À 18 ans, Lamine Yamal porte déjà le poids d'une nation entière. Pas métaphoriquement : littéralement, l'Espagne attend la Coupe du Monde comme un enfant attend son anniversaire, et une grande part de cet enthousiasme repose sur les épaules d'un adolescent qui aurait dû être au lycée il y a quelques années.

Ce qui fascine, c'est la précocité sans naïveté. Yamal ne joue pas comme un gamin doué qui s'amuse. Il joue comme un professionnel endurcis, avec une intelligence qui devrait appartenir à des joueurs de 27-28 ans. C'est rare. Thierry Henry l'a senti, et c'est pour ça qu'il en parle avec ce respect, presque cette crainte respectueuse.

La blessure survenue fin avril rappelle cependant une réalité brutale : à 18 ans, on est aussi fragile.
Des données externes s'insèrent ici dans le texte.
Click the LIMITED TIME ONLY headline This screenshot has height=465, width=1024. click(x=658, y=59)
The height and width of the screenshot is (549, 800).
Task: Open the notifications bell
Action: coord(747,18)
Le calendrier de la Coupe du Monde ne fait grâce à personne. Les absences pèsent. Et si Yamal restait blessé trois semaines, un mois ? Le football oublie vite. Les carrières chavilent en quelques semaines.

Mais il accélère sa convalescence. Il reprend. Et quelque part, dans ce combat contre les délais, on voit l'âme du champion : pas de doute, juste de la détermination tranquille. À 18 ans, Lamine Yamal écrit déjà son histoire.